LETTER | What I took away from Harith’s chat with Dr M

Lau Chee Hong

Published
Modified 19 Jul 2021, 9:06 am

LETTER | I think most of us who watched the live-streamed show on July 14 featuring Dr Mahathir Mohamad with host Harith Iskander would conclude that Mahathir sincerely believes in the sanctity of his political mission, and how best to achieve that mission.

As Harith said at the close of the programme, "we may not agree with everything Tun says, but he spoke from the heart".

There’s little doubt that Mahathir is a man of high intellect. But some touted remedies for our nation’s ills seem contradictory.

For example, the doctor said several times that Malays must be united, decrying the present proliferation of Malay-only parties. Yet, over a short time span, he helped add two more to the list.

He opined that party-hopping (which triggered last year’s Sheraton Move and Sabah state election) resulted from too many Malay parties and because “everyone wants to be PM”. He thinks it’s now time to delegitimise party hopping. When asked why now and not before, his was blunt. BN was so strong before it didn’t matter at all when it happened.

Had he forgotten that BN had successfully used this approach (party-hopping) to take over past duly-elected state governments, notably Sabah in 1994 and Perak in 2009?

Throughout the chat, he made clear his strong stance against corruption. He had stood firm about not joining the present government because he will not work with the corrupted. He also emphasised that Pejuang members must have no expectation of being selected to run for public office.

Yet, during the time he was the prime minister when he often publicly railed against Umno leaders for corrupt practices, few, if any, were taken to task and incarcerated during his watch.

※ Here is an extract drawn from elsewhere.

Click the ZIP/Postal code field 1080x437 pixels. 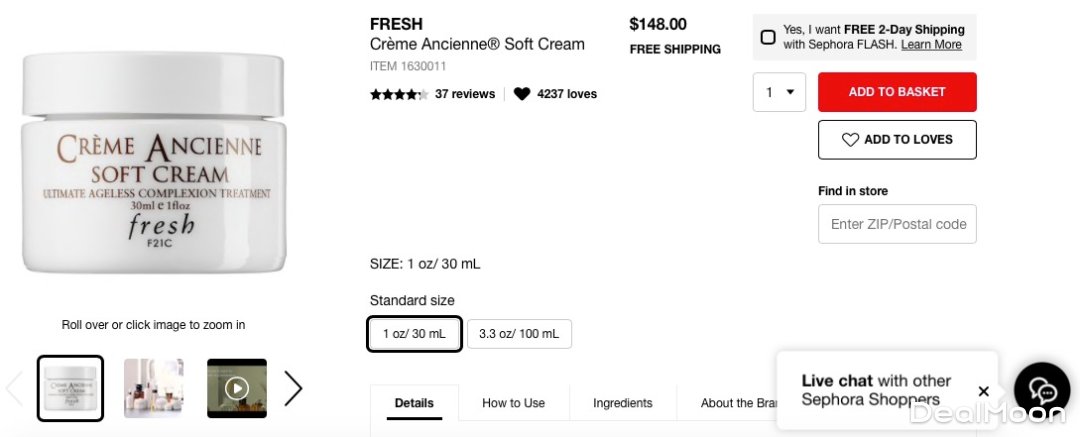[x=897, y=224]
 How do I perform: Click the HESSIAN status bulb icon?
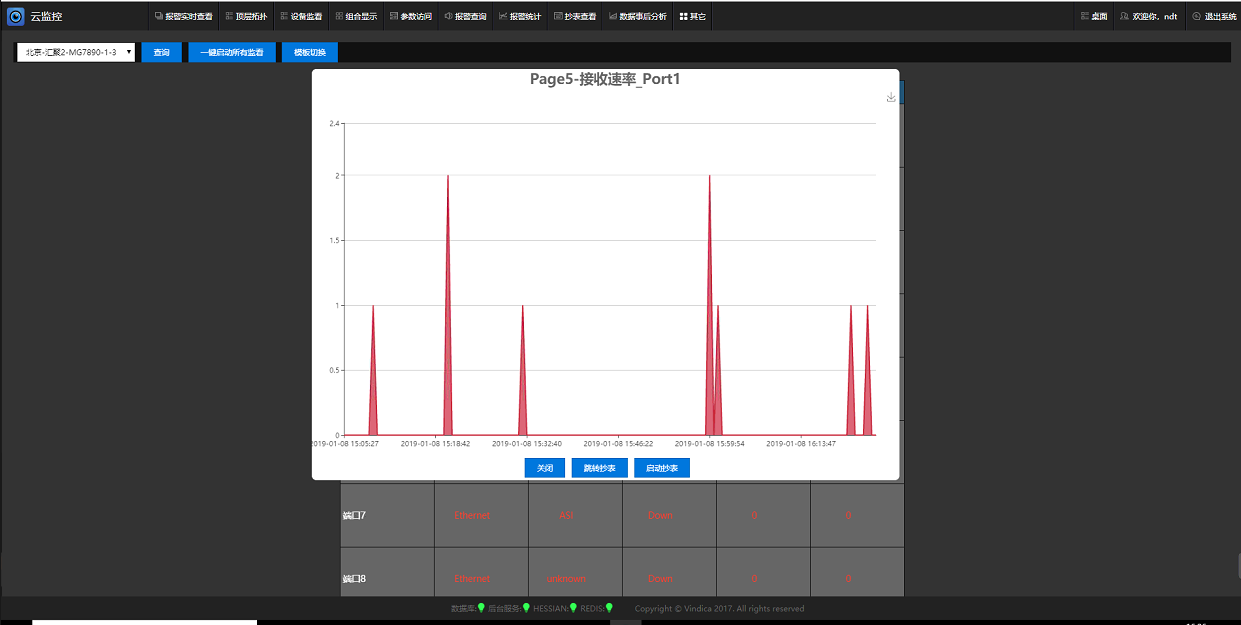(573, 608)
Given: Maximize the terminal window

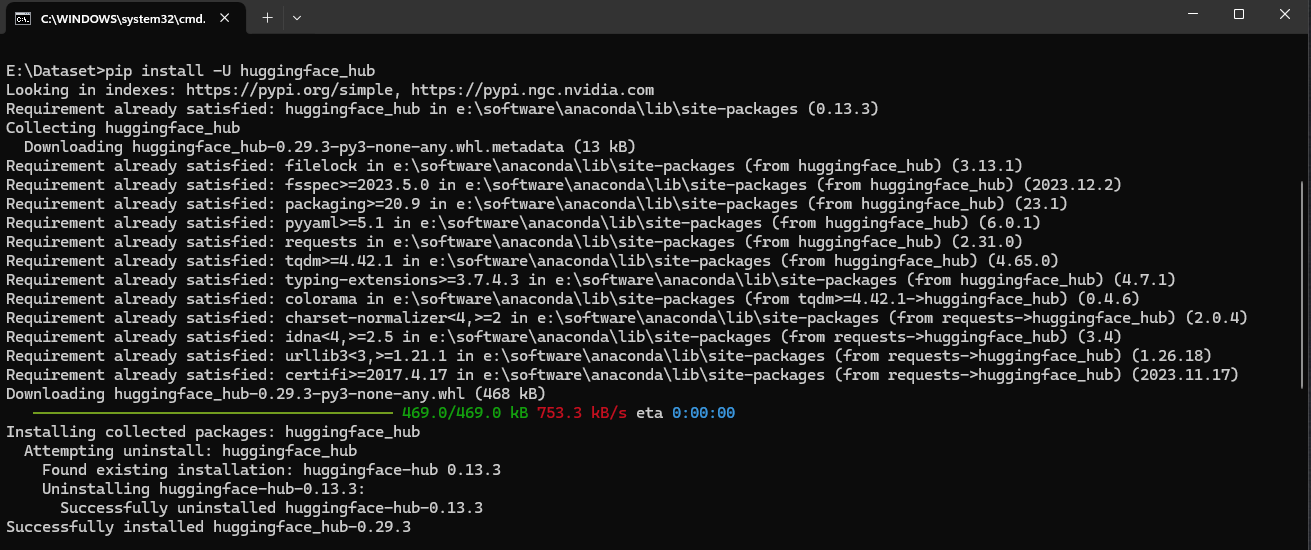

Sadly, Mahathir was also opaquely selective with his “facts” to justify some of his hard views.

For example, he claimed racial parties are still needed because “there’s still a lot of (economic) disparity between the different races and that must be addressed first”. His often-expressed mantra was that only a Malay can win in a rural constituency and also only a non-Malay can win in an urban constituency.

This is, of course, factually incorrect. The number of urban Malay-majority constituencies has been on the rise, and so has the number of Malay candidates winning in non-Malay majority constituencies.

Asked if meritocracy has a place in Malaysia, Mahathir retorted: “Are all races in Malaysia prepared to accept 100 percent Malaysian identity? No more vernacular schools and everyone adopt Malay as their mother tongue?”

Is Mahathir not aware that the reason why national schools are increasingly not the first choice for most non-Malay (and many Malay) parents is that they view national schools as no longer providing the quality education their children need? Does he also not know that other countries are now embracing multiculturalism? And that preservation of ancestral cultural and language identities by migrant families is not incompatible with the loyalty they profess to their adopted country?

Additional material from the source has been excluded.